== GIVEN DATA ==
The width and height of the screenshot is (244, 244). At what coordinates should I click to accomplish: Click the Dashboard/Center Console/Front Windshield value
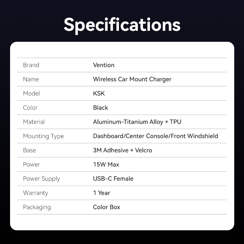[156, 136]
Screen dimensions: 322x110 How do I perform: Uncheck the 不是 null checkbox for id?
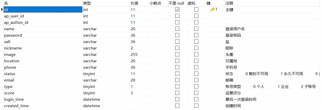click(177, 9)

==

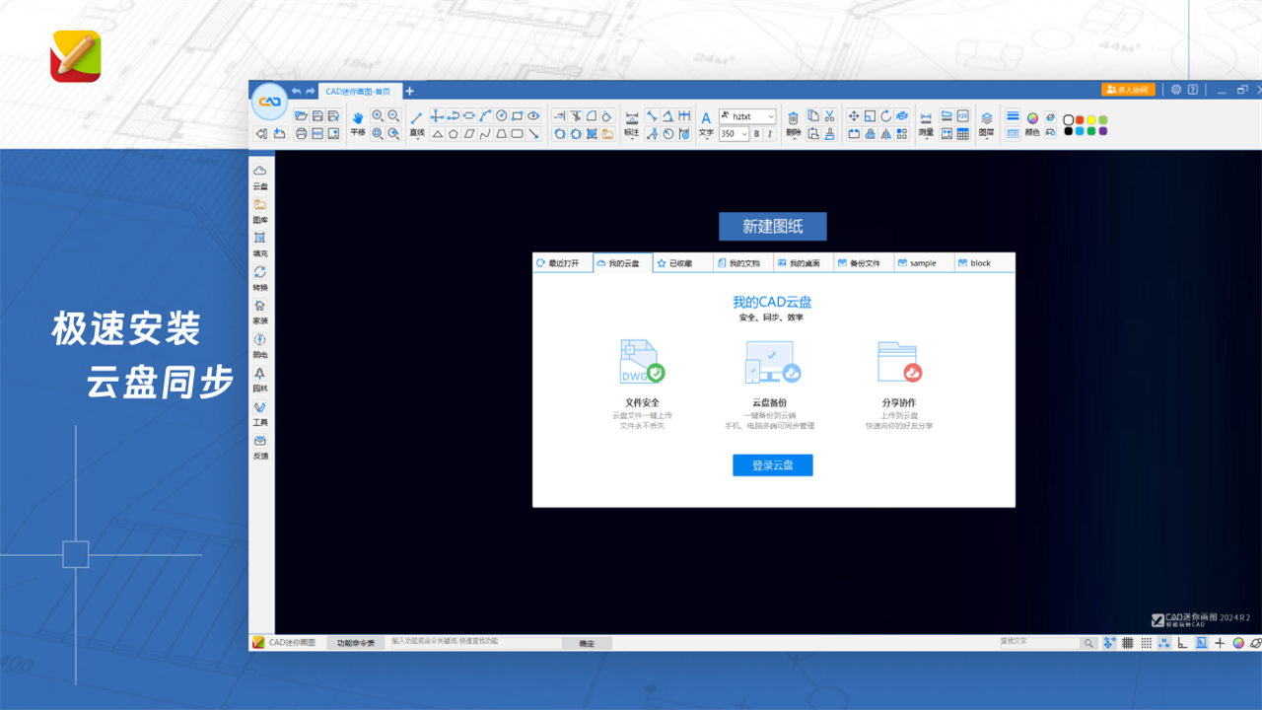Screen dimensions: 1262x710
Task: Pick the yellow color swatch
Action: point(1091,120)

---

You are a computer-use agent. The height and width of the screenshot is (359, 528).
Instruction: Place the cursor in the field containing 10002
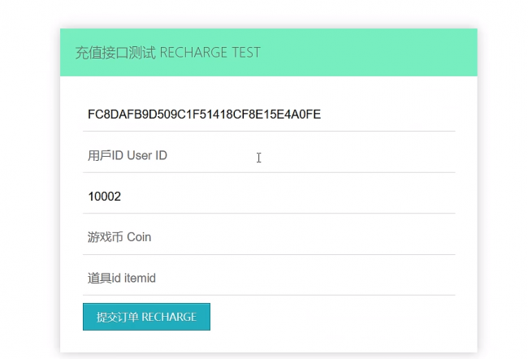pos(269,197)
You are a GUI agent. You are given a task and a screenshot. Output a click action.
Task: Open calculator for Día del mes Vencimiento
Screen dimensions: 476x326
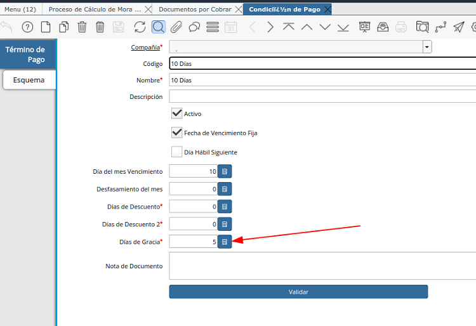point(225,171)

== WORK TASK ==
Tell how many lines above contain the word "agent". Give the number alone.

== OUTPUT FOR THIS TASK ==
2